• [WHAT NEEDS TO BE DONE]: From the line containing "The image size" down to the last line of the entries, print each line exactly and leave the pictures out.
****************
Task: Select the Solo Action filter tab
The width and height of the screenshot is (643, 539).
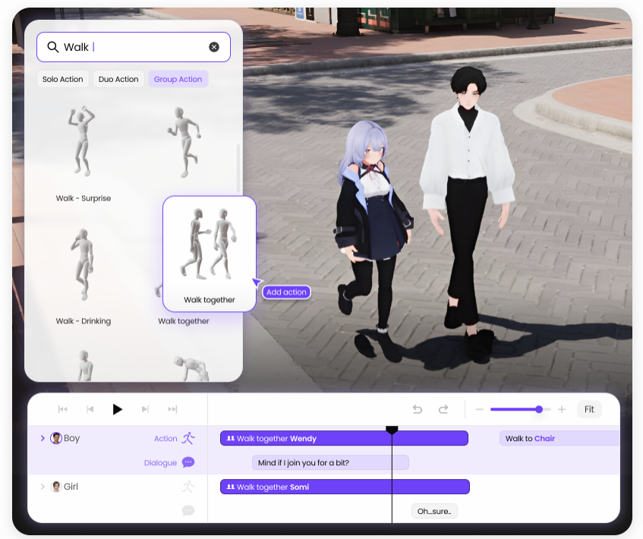Action: point(63,79)
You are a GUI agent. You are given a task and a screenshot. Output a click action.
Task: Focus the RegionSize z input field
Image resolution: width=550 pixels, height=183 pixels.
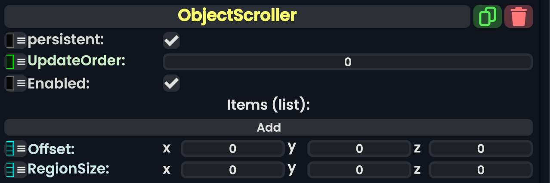pos(481,170)
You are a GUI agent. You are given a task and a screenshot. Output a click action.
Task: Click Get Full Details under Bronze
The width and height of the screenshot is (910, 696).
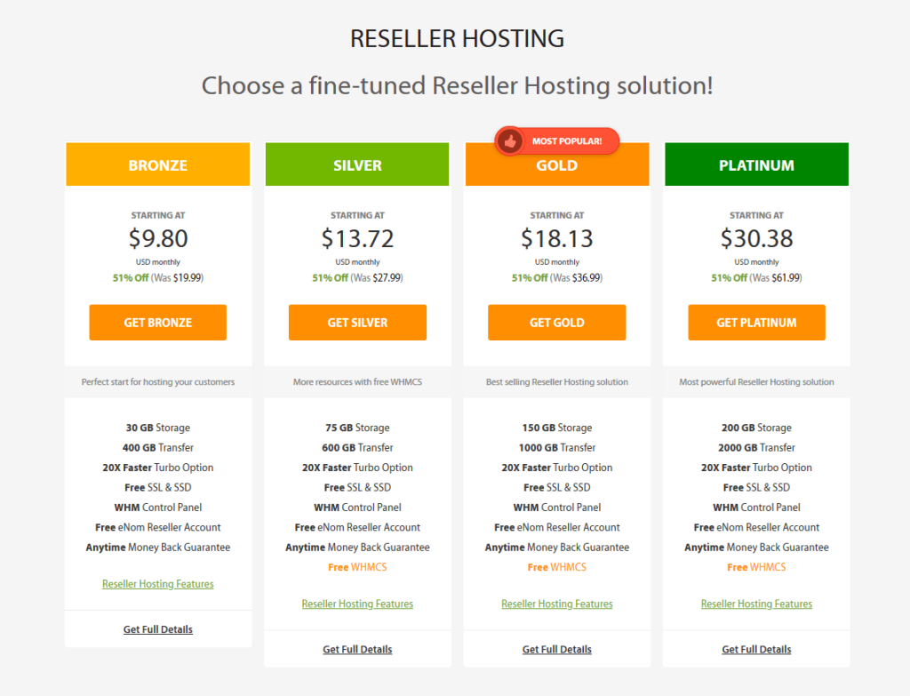point(157,629)
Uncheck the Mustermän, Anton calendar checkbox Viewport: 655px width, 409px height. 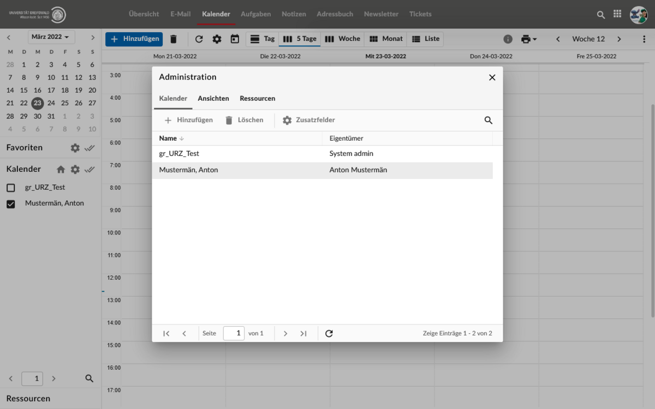(11, 204)
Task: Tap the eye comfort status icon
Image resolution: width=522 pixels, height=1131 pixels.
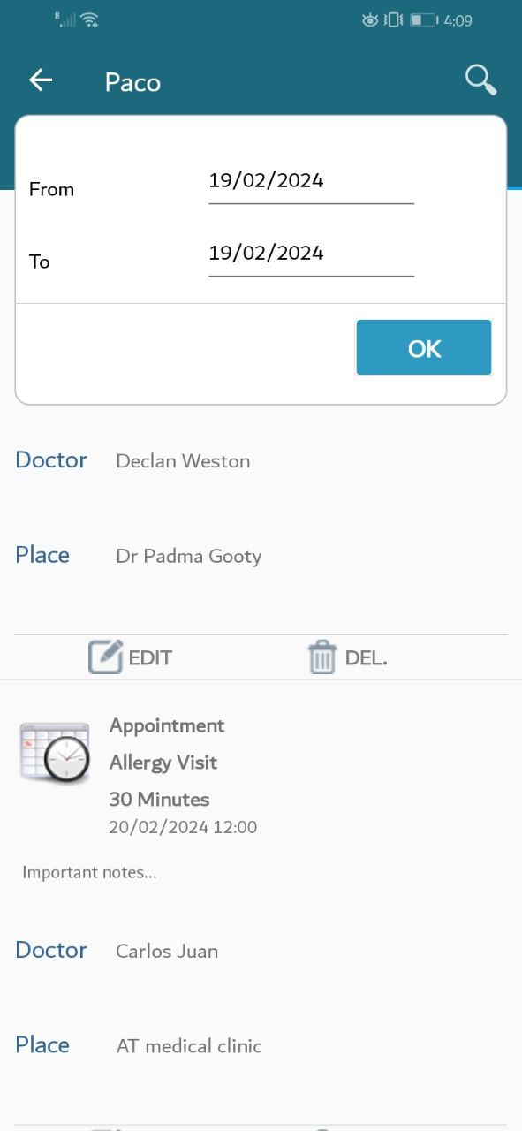Action: click(371, 19)
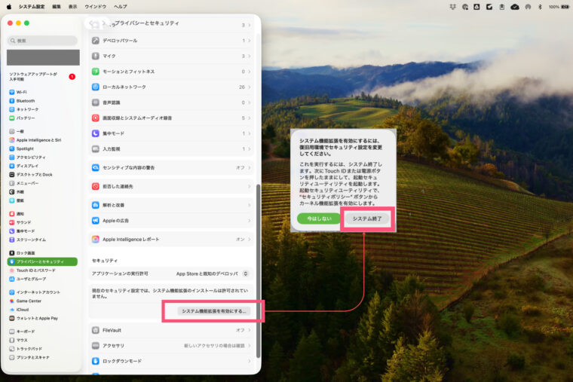Click the 検索 search field
Viewport: 573px width, 382px height.
coord(43,41)
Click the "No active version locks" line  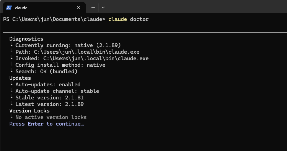point(51,117)
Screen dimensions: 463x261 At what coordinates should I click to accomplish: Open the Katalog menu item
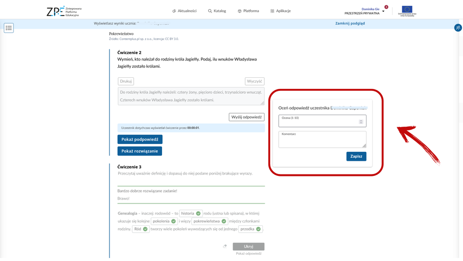tap(217, 11)
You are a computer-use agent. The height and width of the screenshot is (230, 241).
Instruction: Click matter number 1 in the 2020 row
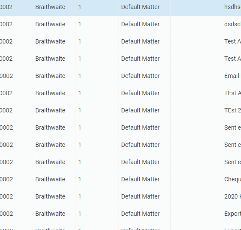click(79, 196)
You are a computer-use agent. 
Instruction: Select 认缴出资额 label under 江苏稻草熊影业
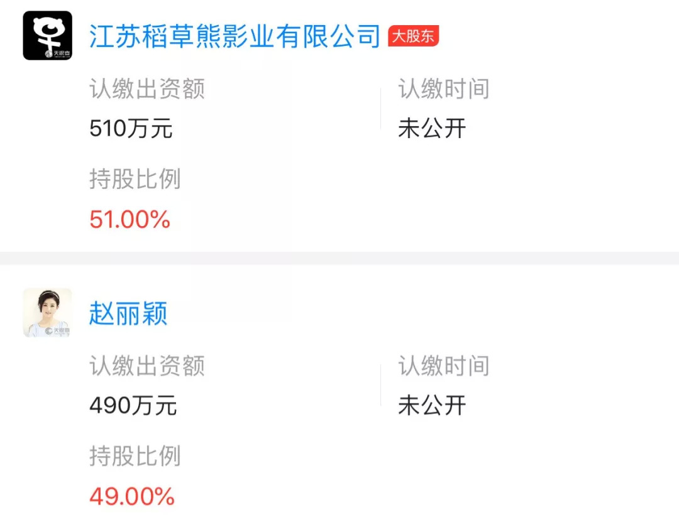coord(147,89)
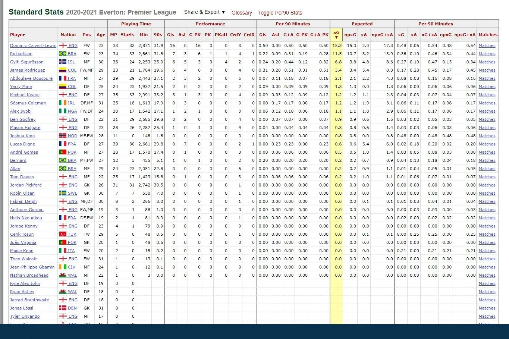
Task: Click Norway flag in Joshua King row
Action: (63, 136)
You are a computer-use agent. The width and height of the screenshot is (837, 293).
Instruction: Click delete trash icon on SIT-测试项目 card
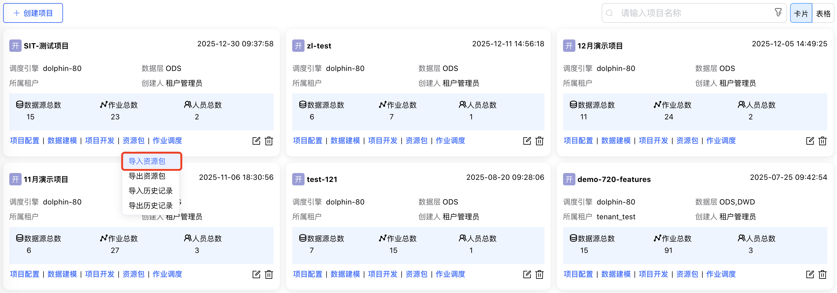[x=269, y=141]
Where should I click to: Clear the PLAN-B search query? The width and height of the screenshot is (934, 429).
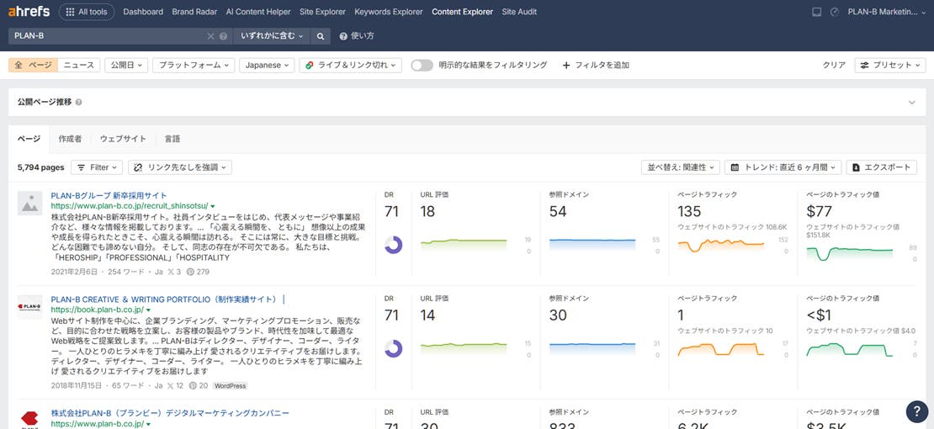tap(210, 36)

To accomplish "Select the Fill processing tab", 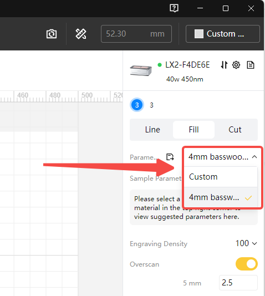I will pyautogui.click(x=193, y=130).
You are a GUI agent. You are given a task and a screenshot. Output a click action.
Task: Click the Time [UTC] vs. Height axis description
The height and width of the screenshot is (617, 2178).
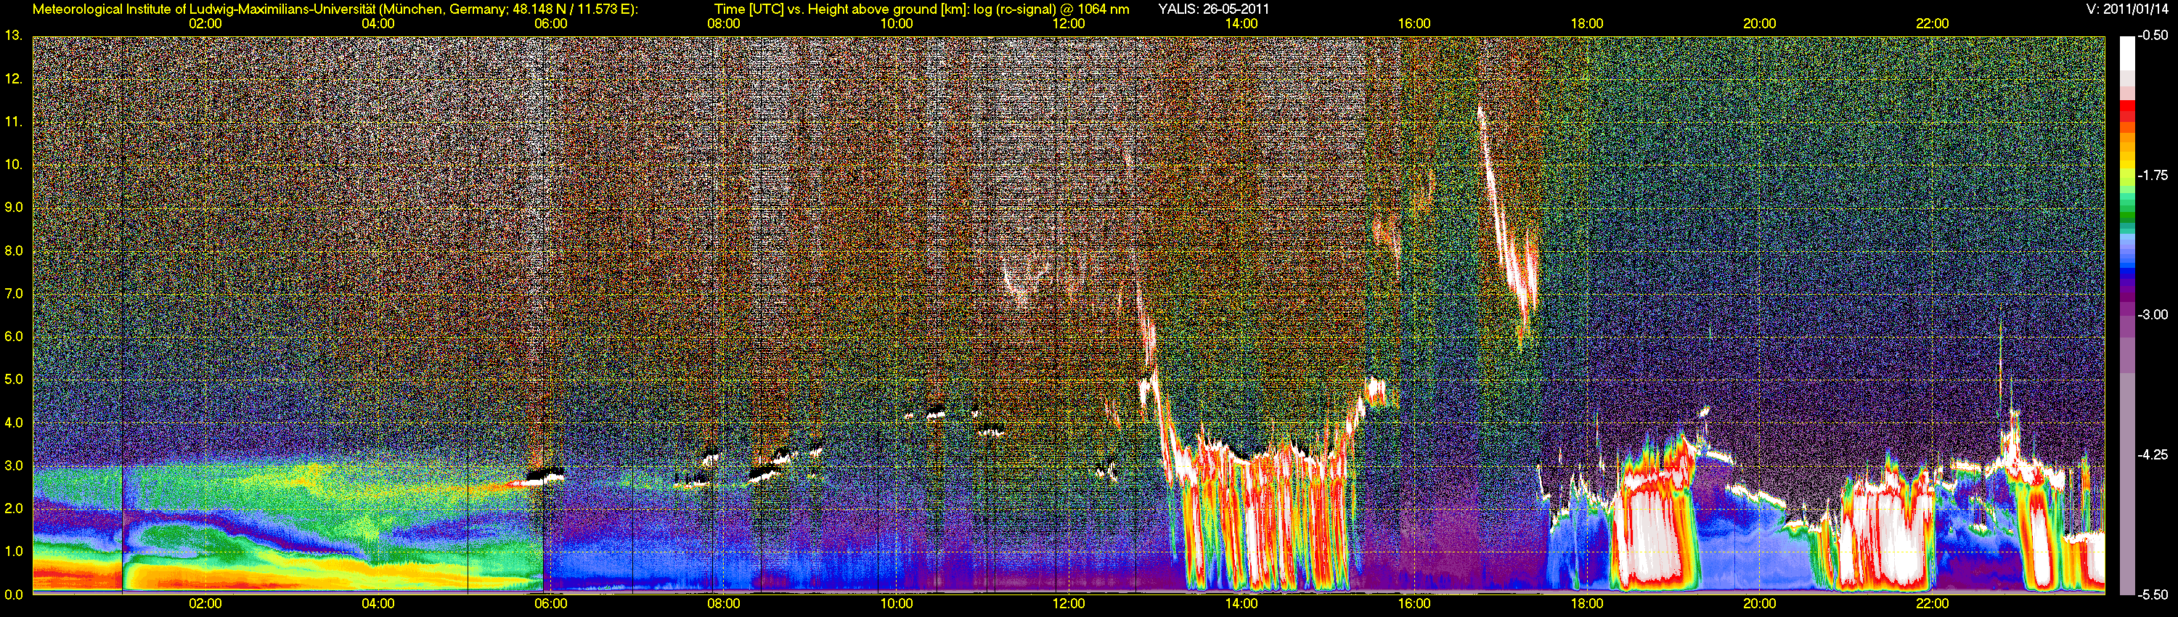(922, 9)
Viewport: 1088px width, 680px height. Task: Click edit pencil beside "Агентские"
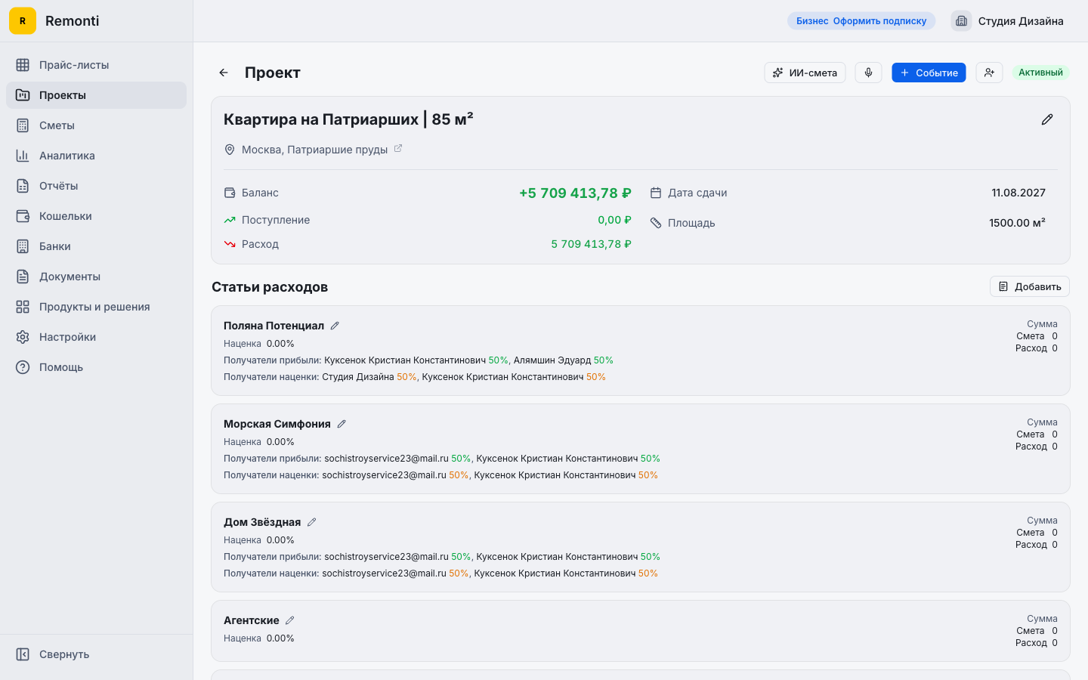[290, 620]
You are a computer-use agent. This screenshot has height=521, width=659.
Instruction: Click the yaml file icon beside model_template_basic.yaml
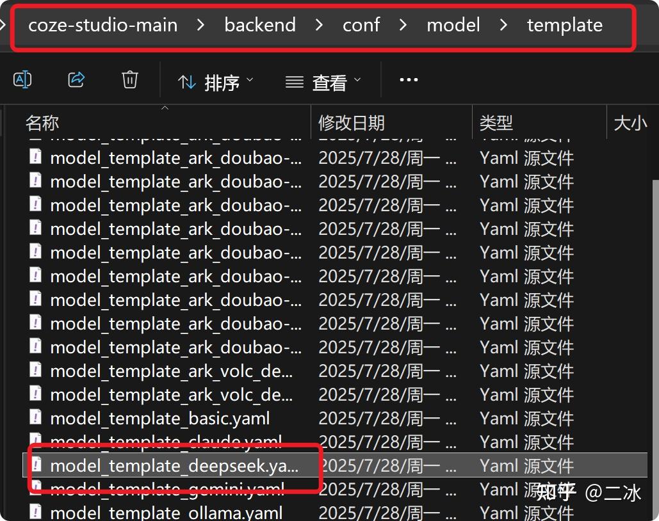[35, 418]
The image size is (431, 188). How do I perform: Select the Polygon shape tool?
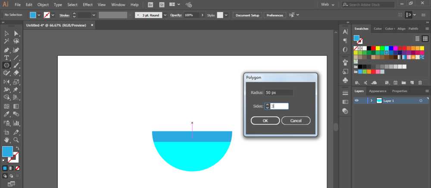click(6, 65)
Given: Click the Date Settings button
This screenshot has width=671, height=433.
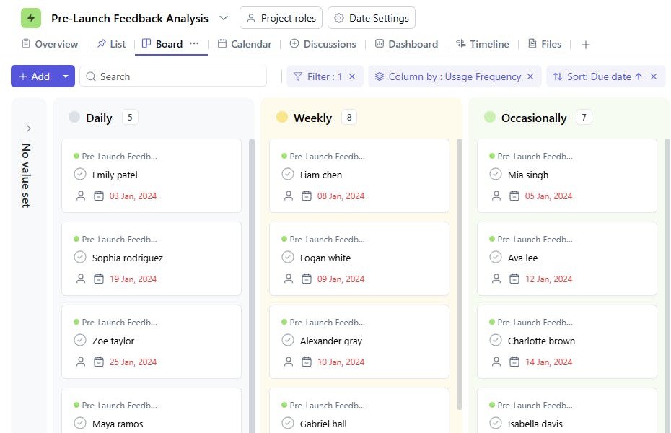Looking at the screenshot, I should tap(372, 18).
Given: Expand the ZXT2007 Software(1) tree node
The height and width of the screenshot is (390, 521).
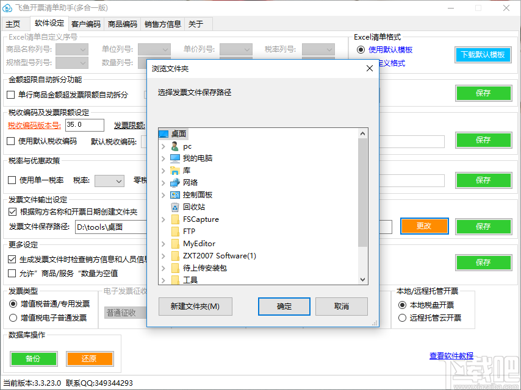Looking at the screenshot, I should pyautogui.click(x=163, y=255).
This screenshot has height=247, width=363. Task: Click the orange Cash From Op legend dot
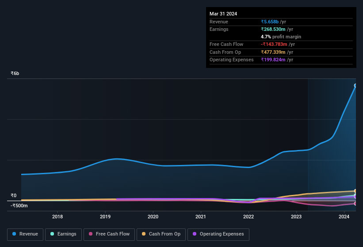coord(144,234)
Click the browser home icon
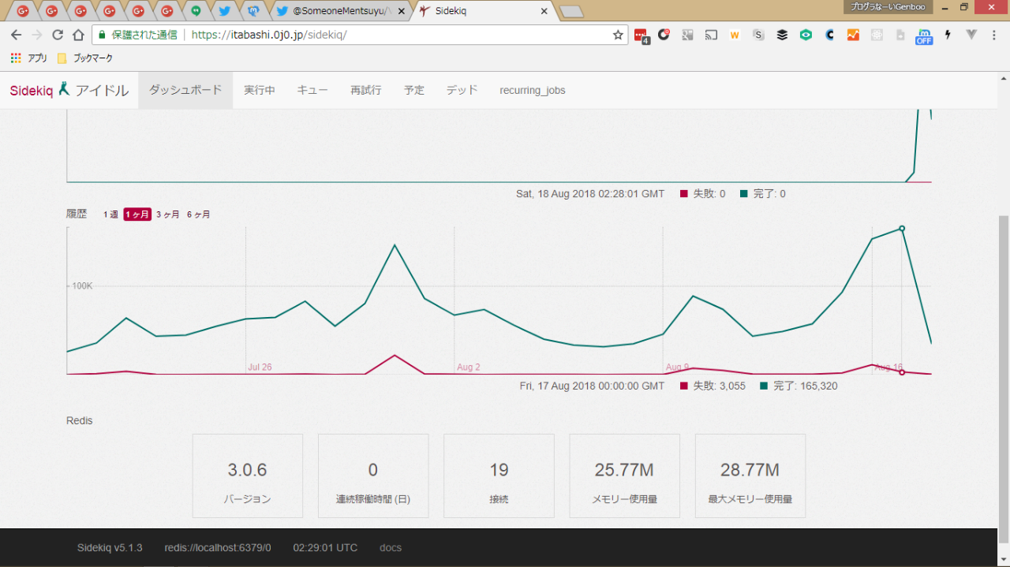The height and width of the screenshot is (567, 1010). 78,35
****************
• [OUTPUT OF THE TASK]:
The image size is (431, 188). How do I perform: Select the Polygon shape tool?
click(6, 65)
Given: Click the Date Settings button
This screenshot has width=671, height=433.
Looking at the screenshot, I should tap(372, 18).
Given: Expand the ZXT2007 Software(1) tree node
The height and width of the screenshot is (390, 521).
Looking at the screenshot, I should pyautogui.click(x=163, y=255).
This screenshot has height=247, width=363. Task: Click the orange Cash From Op legend dot
coord(144,234)
Click the browser home icon
The height and width of the screenshot is (567, 1010). 78,35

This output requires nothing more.